Data Warehousing - This is the plan for correlating and storing data from various systems into one central warehouse or cube for reporting and analytics purposes. This strategy will describe the tools, processes, patterns and methodologies used to make sure transactional data and information makes it into an analytical data store where it can be analyzed and refined for seamless reporting.
Reporting - Your data architecture must describe what tools, methodologies, and processes will be used to help report on the business activities, outcomes and Key performance indicators that are relevant to helping the business.
Metadata - In the simplest of terms metadata is "data about data". In other words the descriptive elements about your data or "more context" about your data. An example might be a image as your data and metadata would be the subject of the image, the date it was taken or maybe where it was taken and who has the copyright on the image. Your data architecture should describe how you plan to capture, store and correlate metadata.
Data Dictionaries - Data dictionaries are closely related to metadata, data warehousing and reporting. Data dictionaries hold the metadata and semantic information about the different data elements, reporting and analytic capabilities and the methods used to manipulate the data and information.

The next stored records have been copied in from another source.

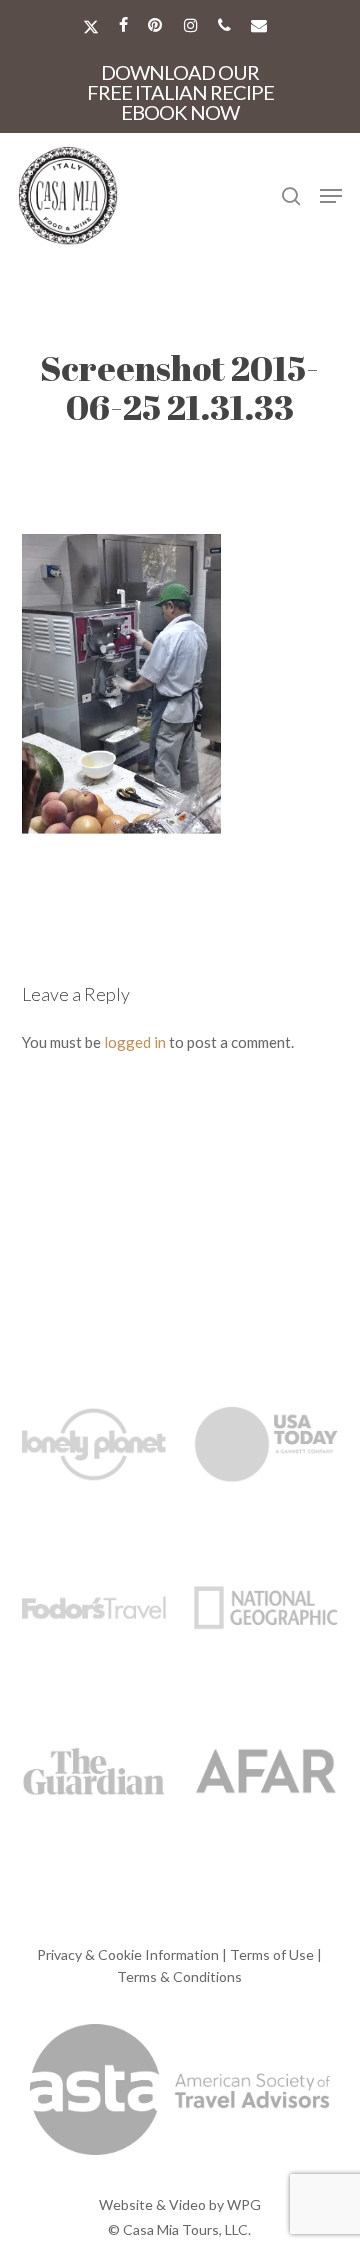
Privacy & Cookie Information (128, 1954)
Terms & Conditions (179, 1976)
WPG (244, 2204)
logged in (135, 1042)
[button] (331, 196)
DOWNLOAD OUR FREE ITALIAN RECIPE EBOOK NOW (180, 92)
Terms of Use (272, 1954)
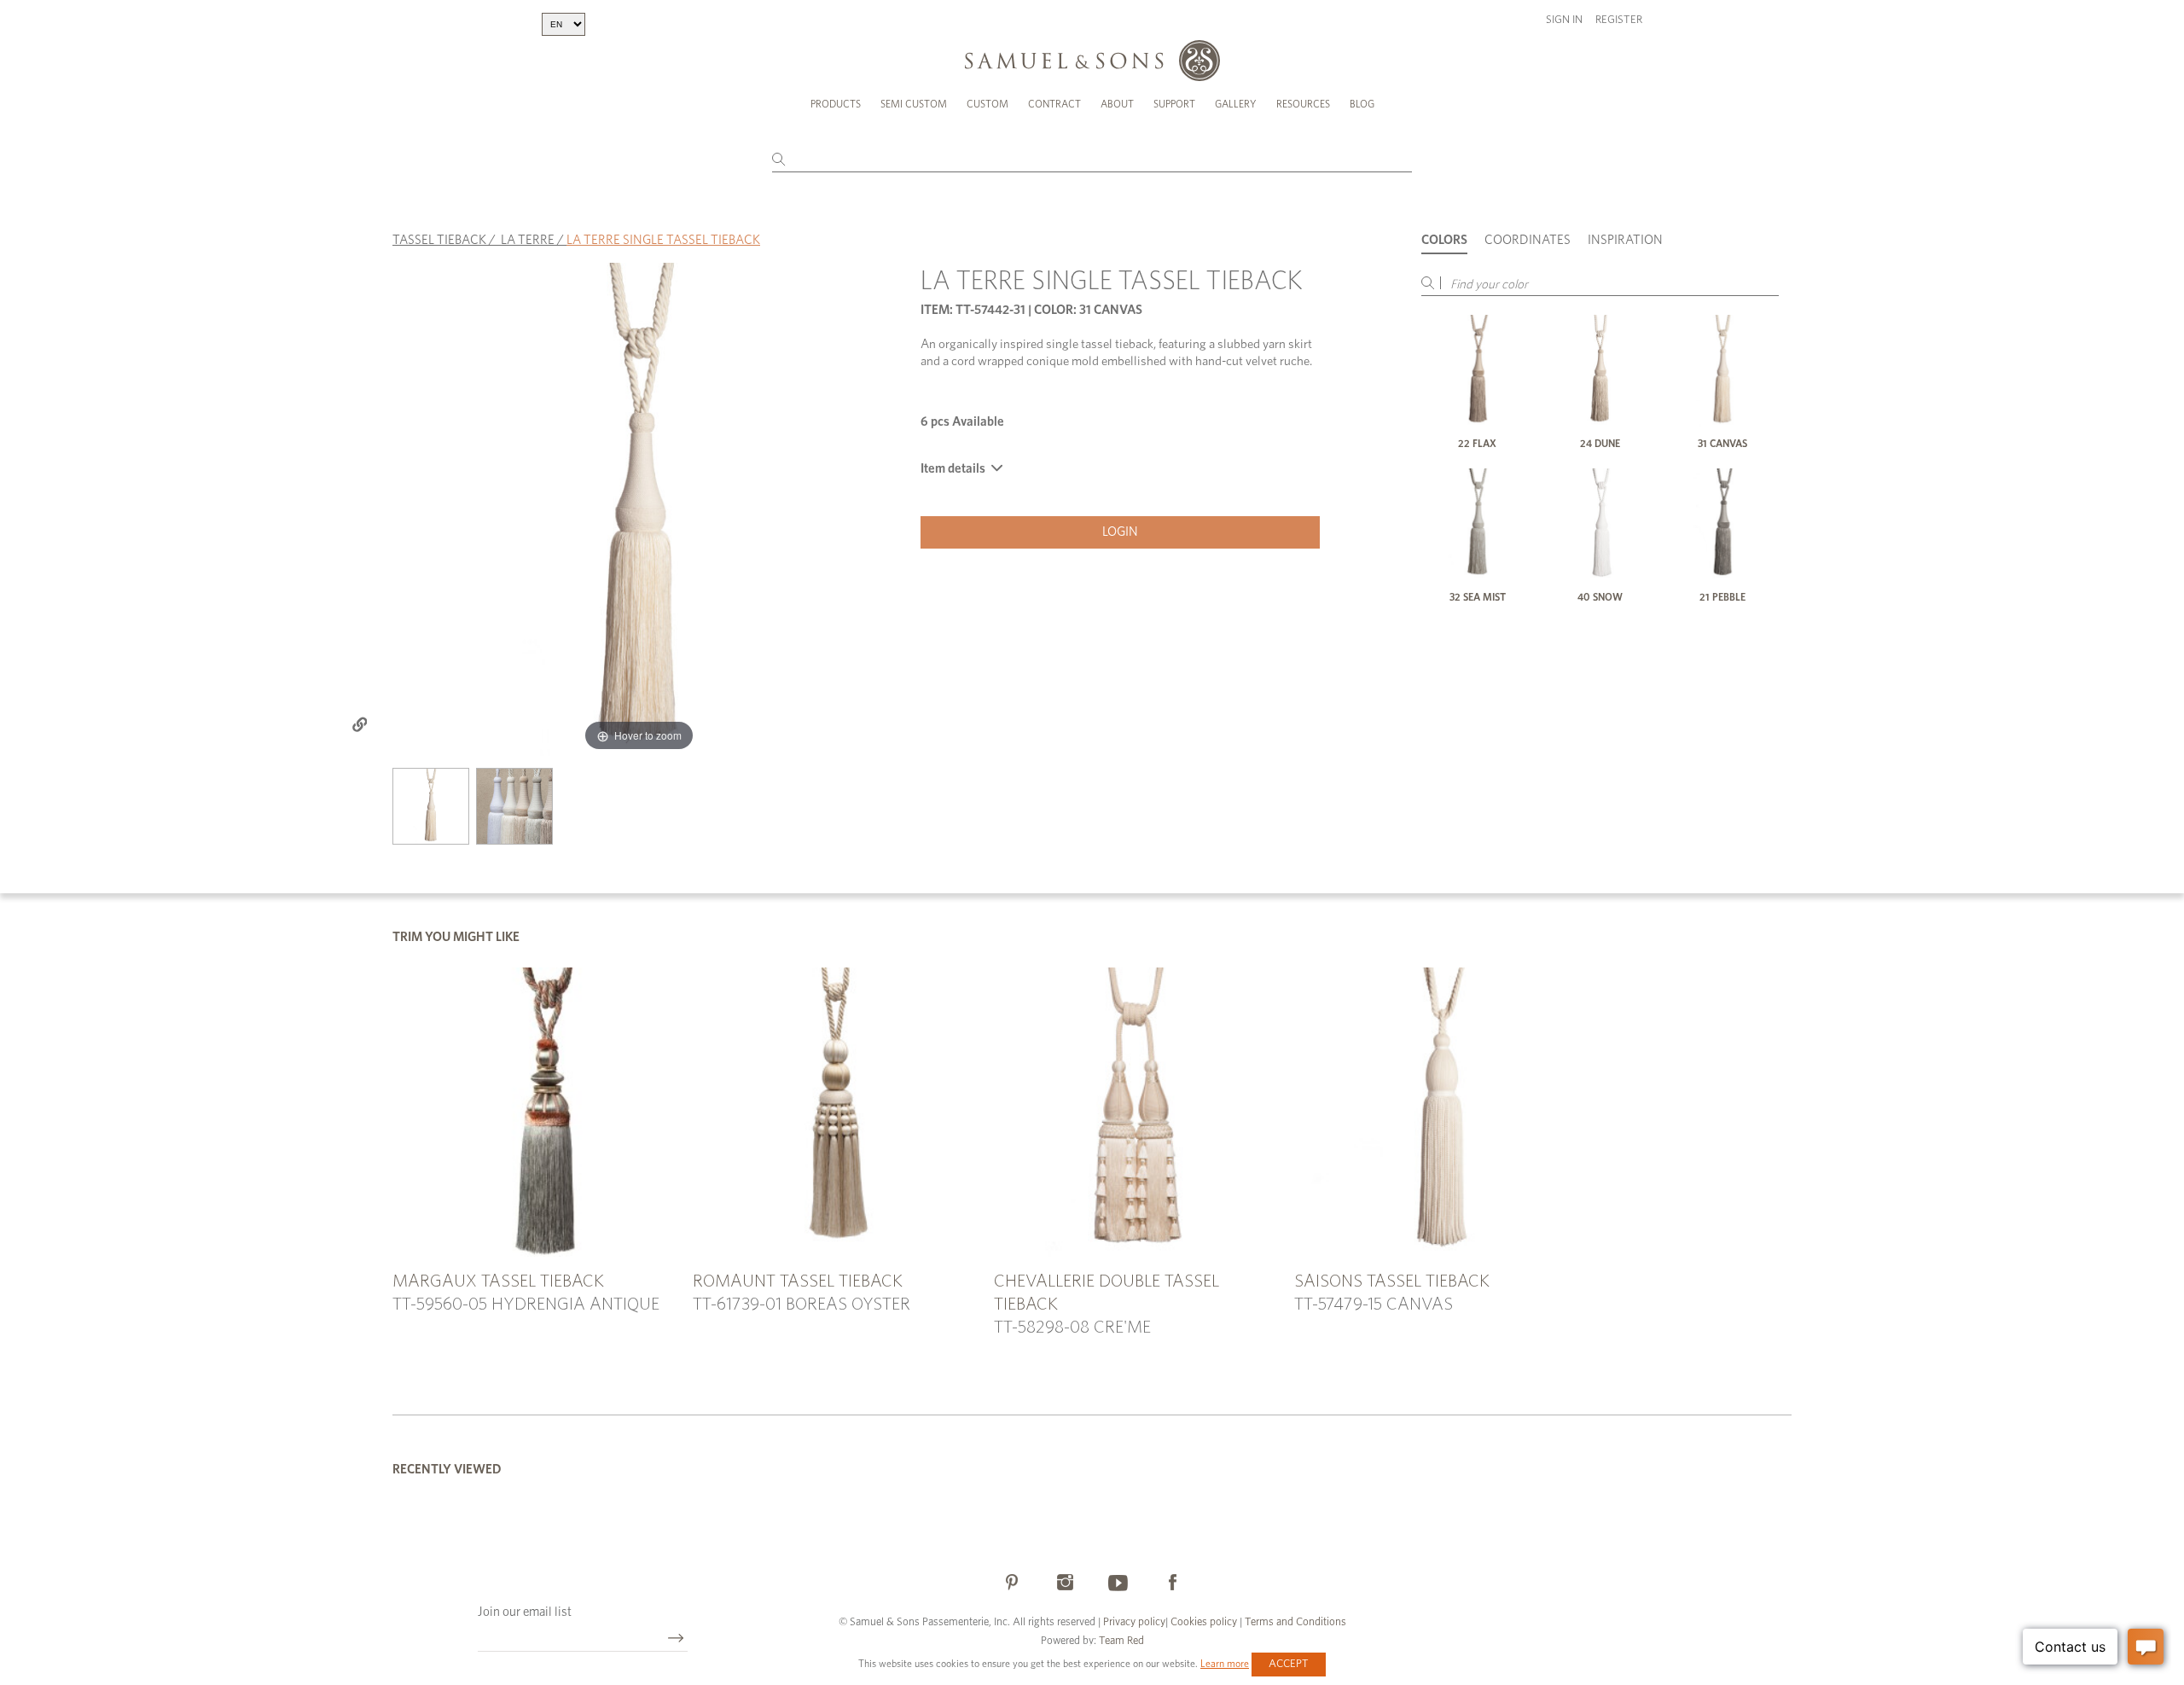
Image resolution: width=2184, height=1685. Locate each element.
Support (1174, 104)
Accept (1289, 1664)
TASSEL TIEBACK (439, 240)
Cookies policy (1203, 1622)
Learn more (1224, 1664)
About (1117, 104)
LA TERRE (528, 240)
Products (835, 104)
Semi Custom (913, 104)
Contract (1054, 104)
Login (1120, 532)
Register (1618, 20)
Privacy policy (1134, 1622)
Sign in (1564, 20)
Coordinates (1527, 240)
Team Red (1121, 1641)
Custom (987, 104)
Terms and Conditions (1294, 1622)
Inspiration (1625, 240)
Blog (1362, 104)
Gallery (1236, 104)
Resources (1303, 104)
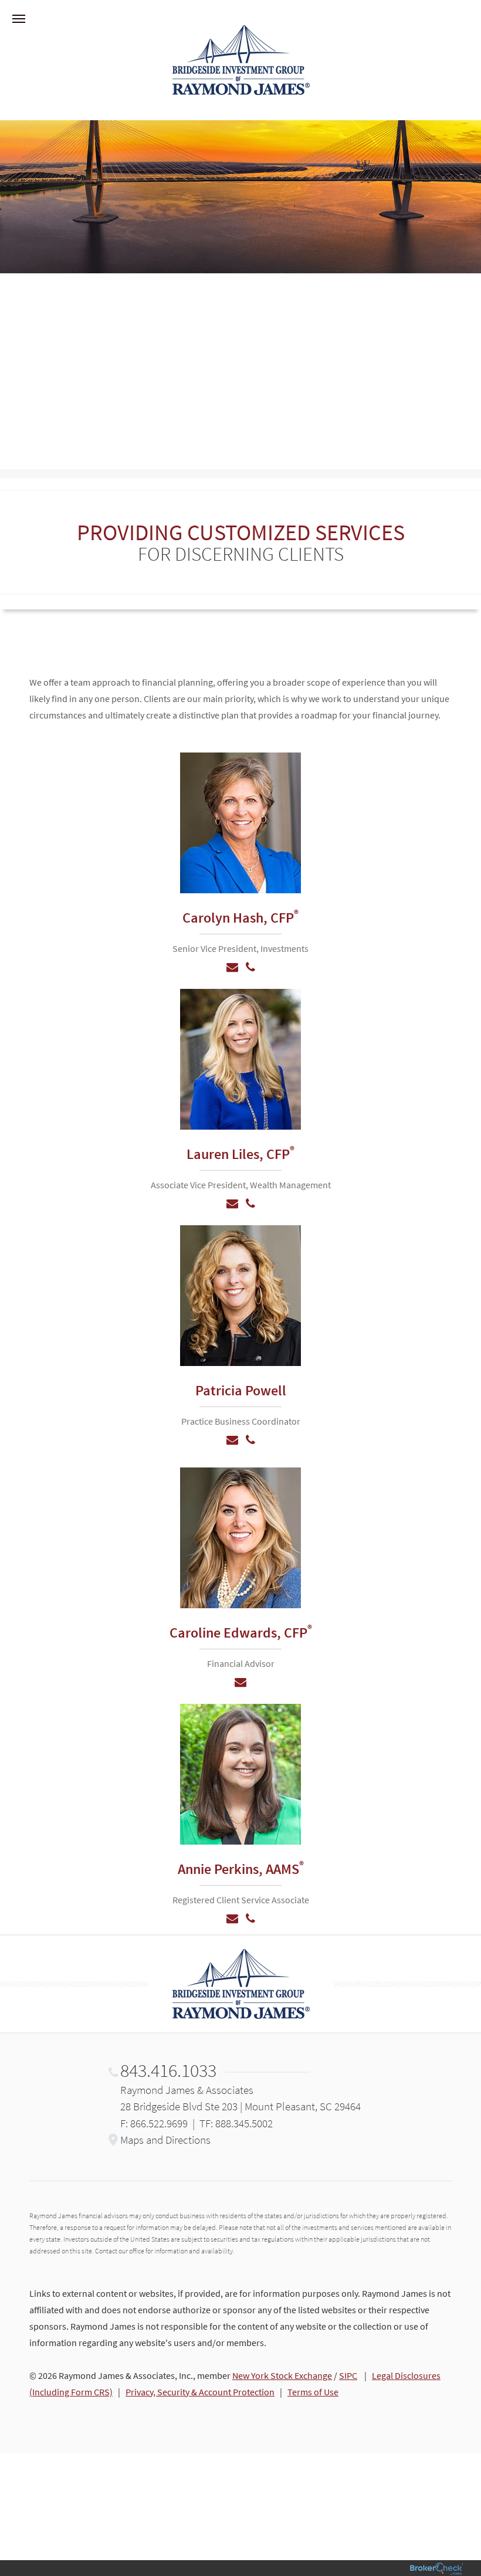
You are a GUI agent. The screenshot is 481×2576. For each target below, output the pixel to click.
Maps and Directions (165, 2140)
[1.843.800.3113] (250, 967)
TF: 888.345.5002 (236, 2123)
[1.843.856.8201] (250, 1203)
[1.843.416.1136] (250, 1440)
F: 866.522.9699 (154, 2123)
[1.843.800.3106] (250, 1918)
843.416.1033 (168, 2070)
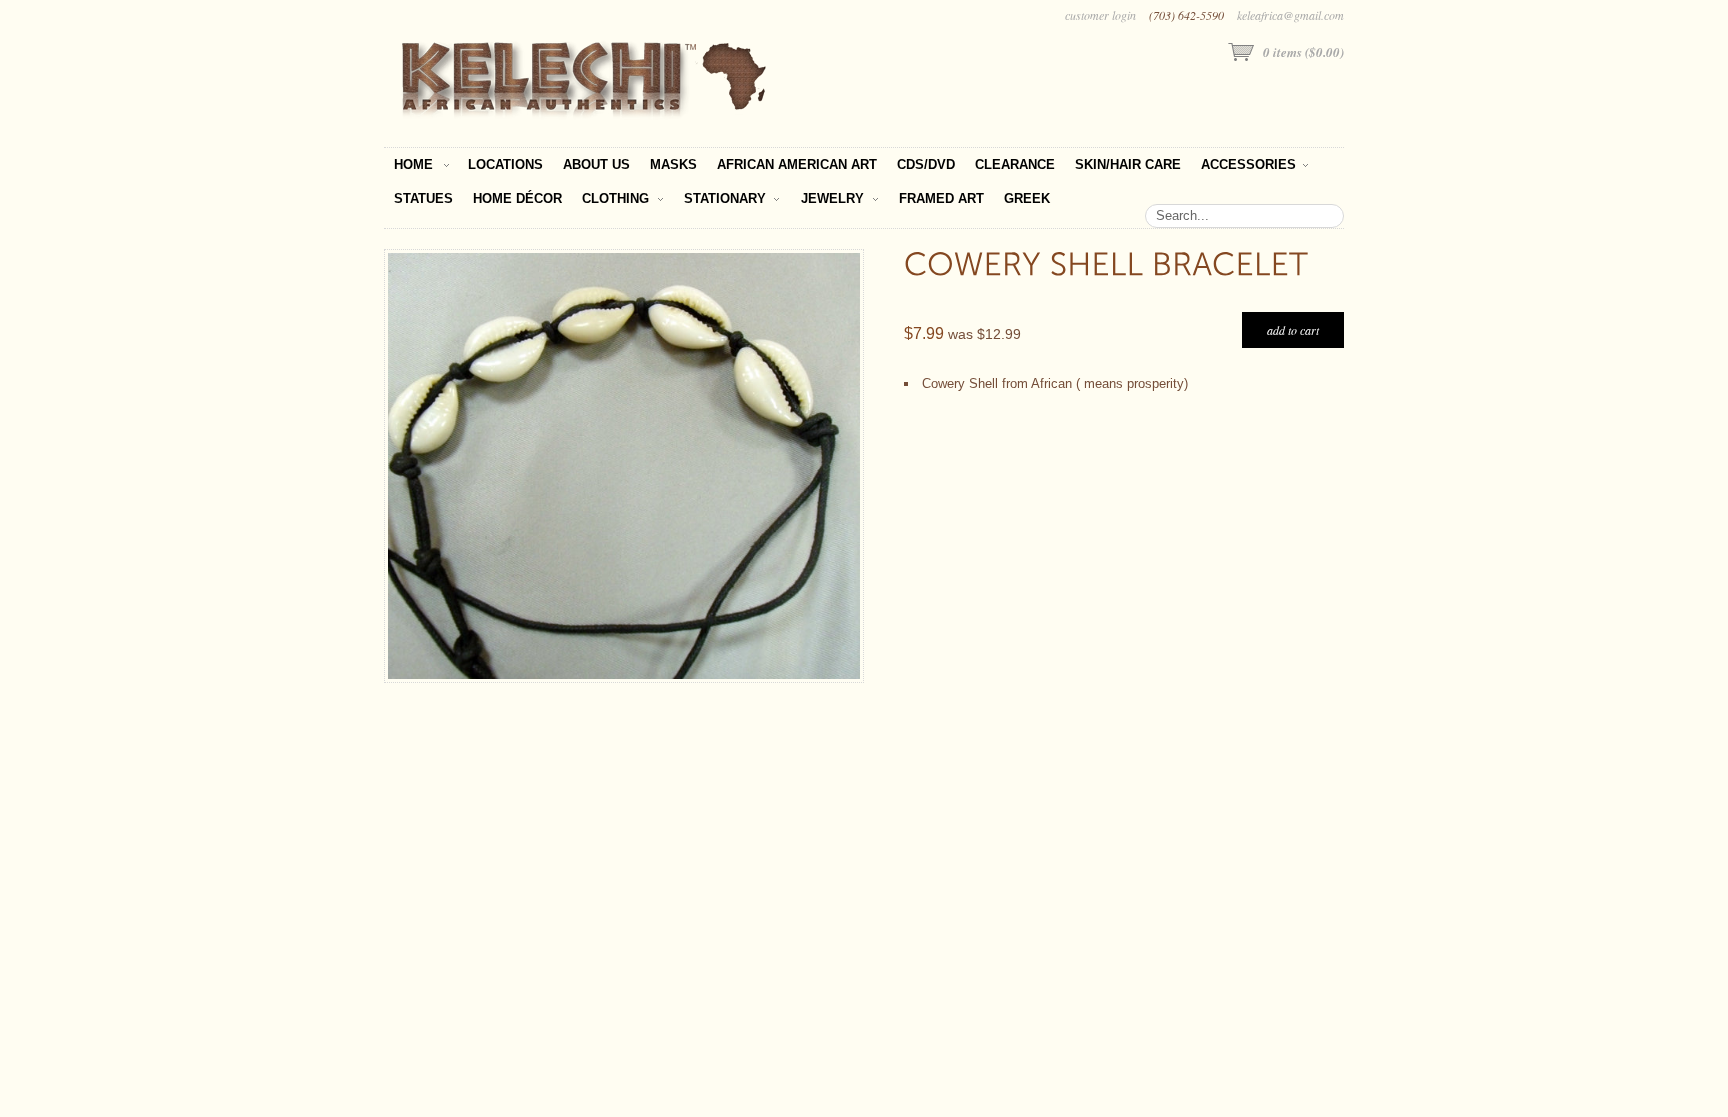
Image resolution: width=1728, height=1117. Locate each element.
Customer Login (1100, 15)
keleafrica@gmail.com (1290, 15)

Your data architecture plan must account for a data dictionary capability.
Data Platforms - This portion of your data architecture plan should describe the requirements of your data platforms. Not the actual platforms, technologies, tools or vendors of these platforms. This portion should also describe an inventory of existing data platforms and their capabilities as well as any business drivers that may necessitate the need for additional or different platform capabilities.